If one were to believe in God and bewrong, there would be no consequences. You're just mad because Miley Cyrus has a longer Dick than you do I'm sorry what'd you say? Why would a girl do this to a male stranger? Some of these have been recycled. I'd agree with you, but then we'd both be wrong. I am going to presume you are a guy. You're not human, you're a black hole that sucks the life out of people, and I'm done with you.
It takes one to know one. Then y are u just hanging? I own none of the images or music found within this video. . Once there, they will realize there is a God. So throw it back at her and make the presumption that she has the hots for you. If its a long reply, theyve wasted their time because ill never read it. You know i feel sorry for you, what are you gonna do for a face when king kong asks for his as s back Remember say it with sympithy and concern 1.
I wish we could be better strangers. I can't hear you over the ugly of your face. Who knows, maybe you'll find a brain back there. Q, maybe then I could enjoy your company. She is 23 years old, thats all I know. Related Links: a b c d e.
See now, since your right about everything, go ahead and tell me more reasons that your so right. Chance is incapable of creating asingle molecule, let alone an entire universe. I was at the zoo. That's not what your mom said last night.

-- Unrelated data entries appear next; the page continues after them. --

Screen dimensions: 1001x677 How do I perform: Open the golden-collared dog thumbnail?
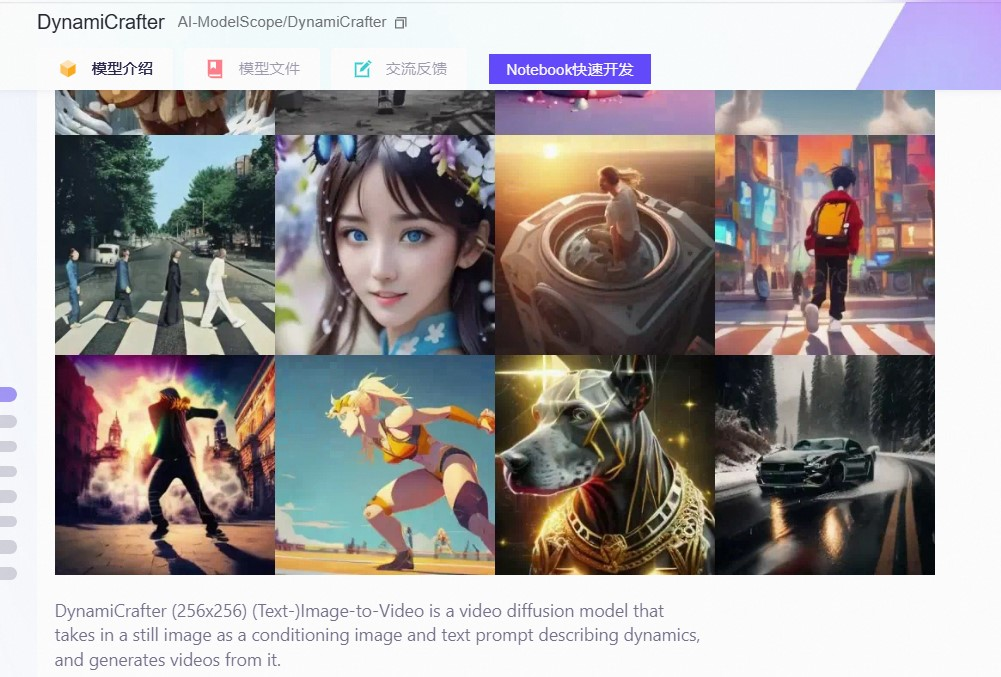click(x=605, y=465)
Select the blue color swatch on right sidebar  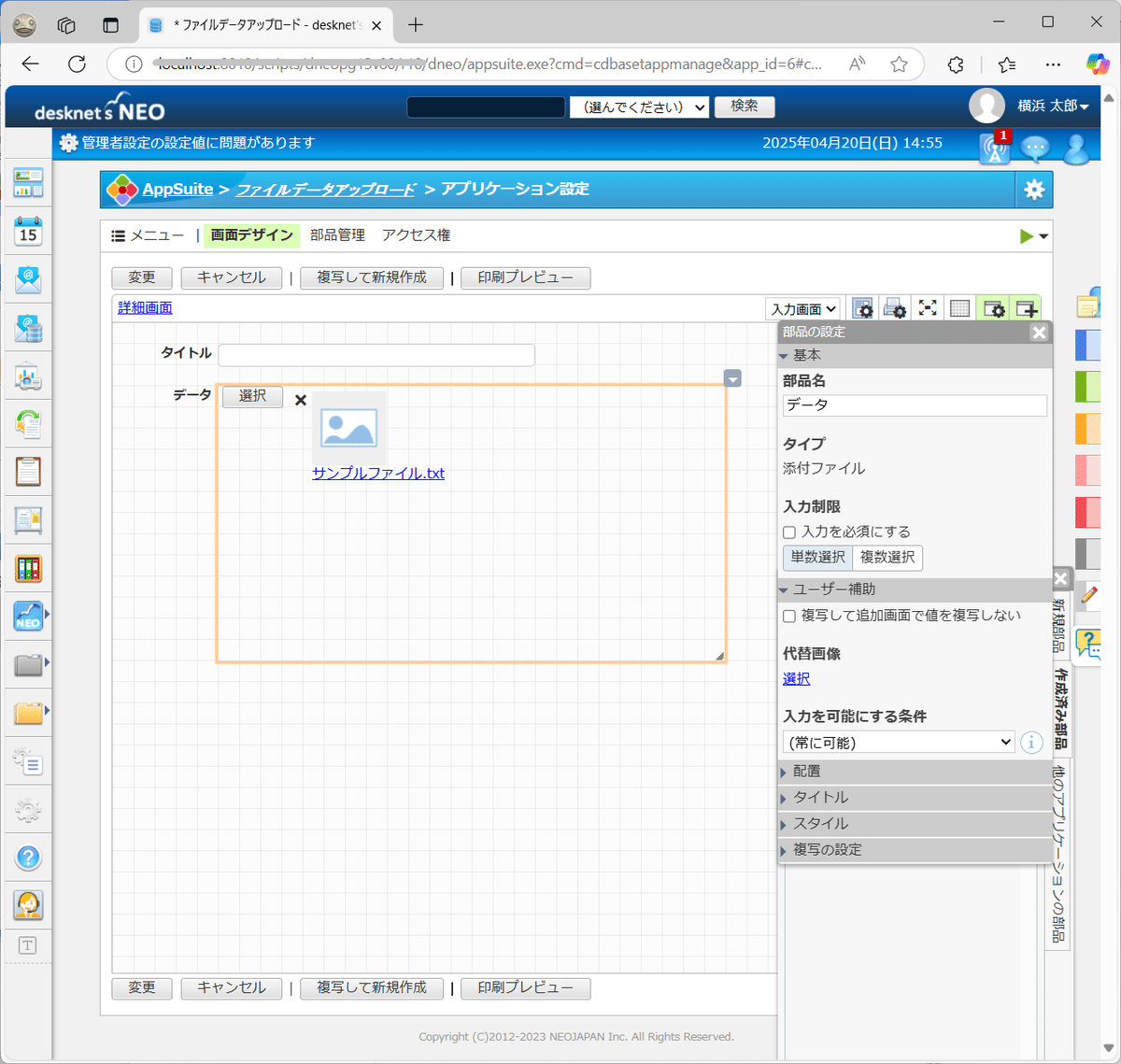1087,345
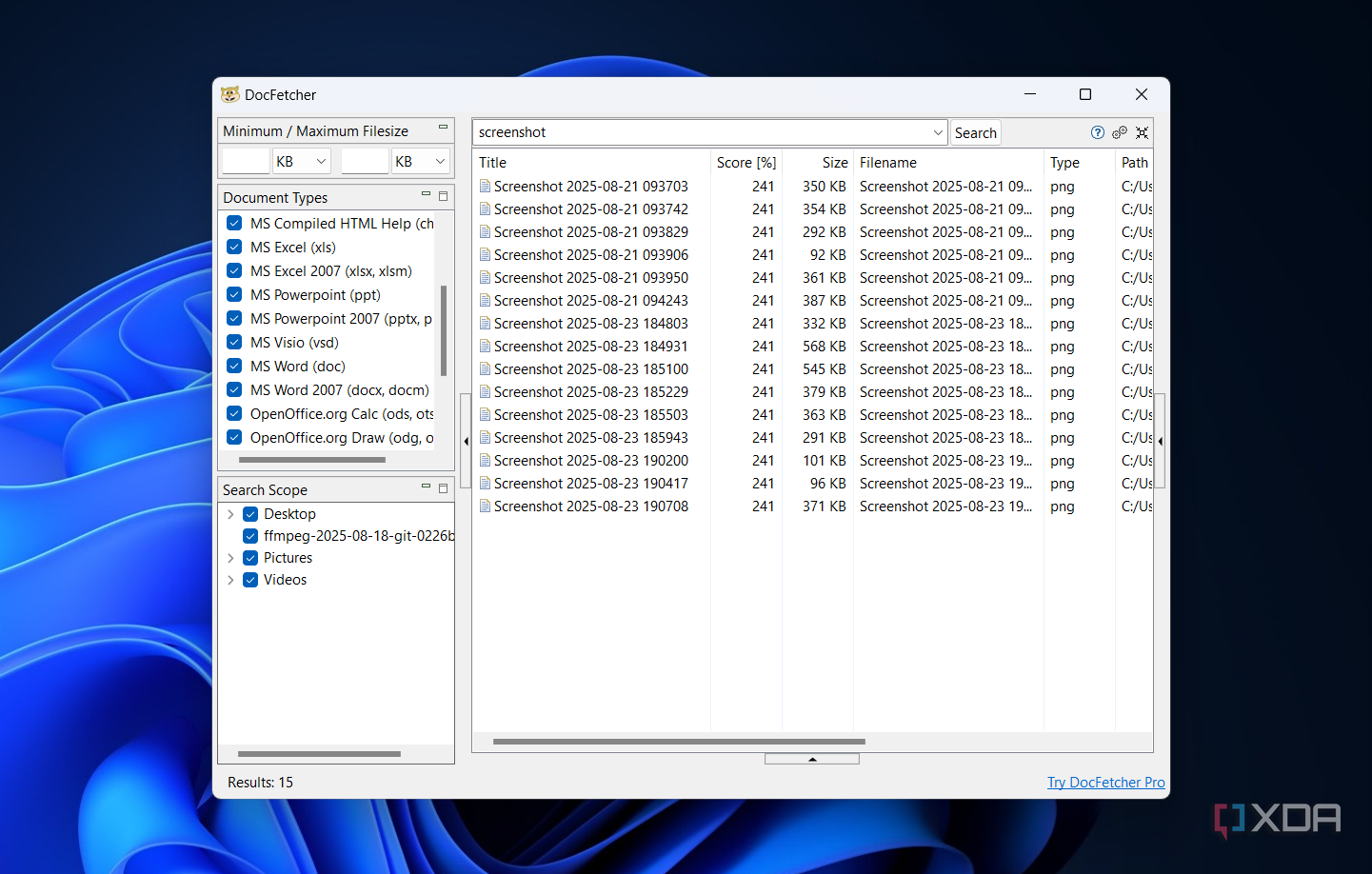The height and width of the screenshot is (874, 1372).
Task: Uncheck the MS Excel (xls) document type
Action: [234, 247]
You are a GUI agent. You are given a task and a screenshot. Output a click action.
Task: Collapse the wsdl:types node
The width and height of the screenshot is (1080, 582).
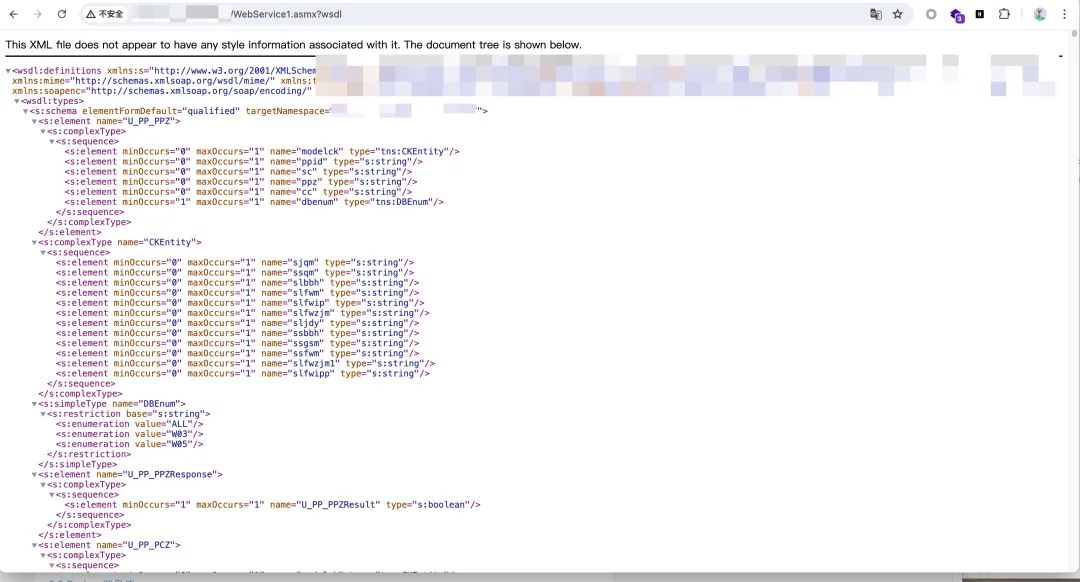point(17,101)
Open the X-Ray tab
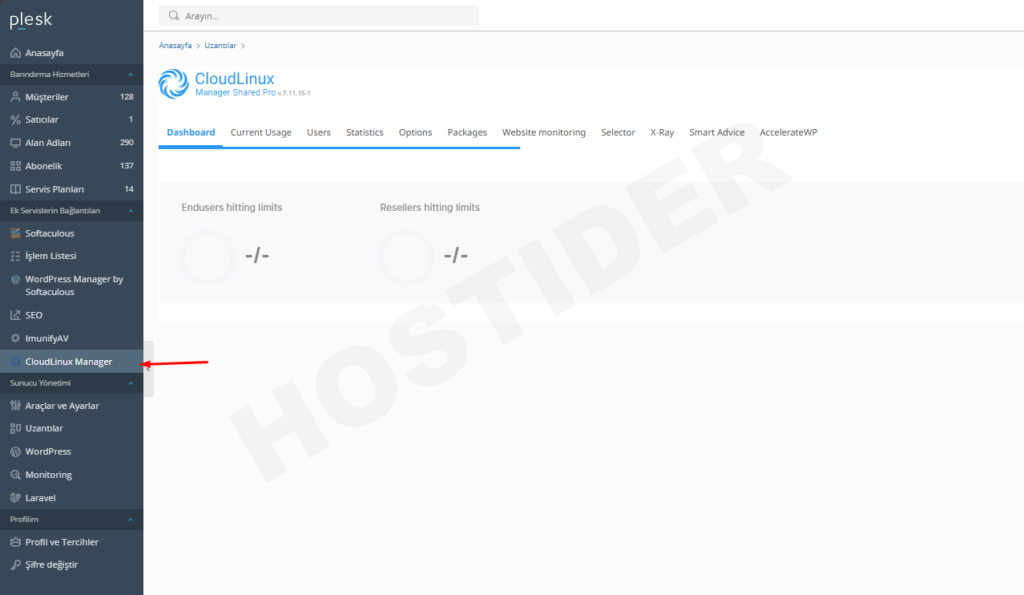Viewport: 1024px width, 595px height. point(662,132)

Then why are you in denile? Sometimes I wonder if your butt is jealous of all the crap that comes out of your mouth.
There is nothing wrong with being gay, and thankfully society is becoming more tolerant, in urban centres anyway. You always bring me so much joy—as soon as you leave the room. Nothing needs more help than you do I could eat a whole bowl of alphabet soup, shit it out, and have something better than u just said. I wish I had a lower I. Can you explain that in greater detail while I take a short nap? Hang on for a second while I talk to someone more interesting. We have proof we can see and touch.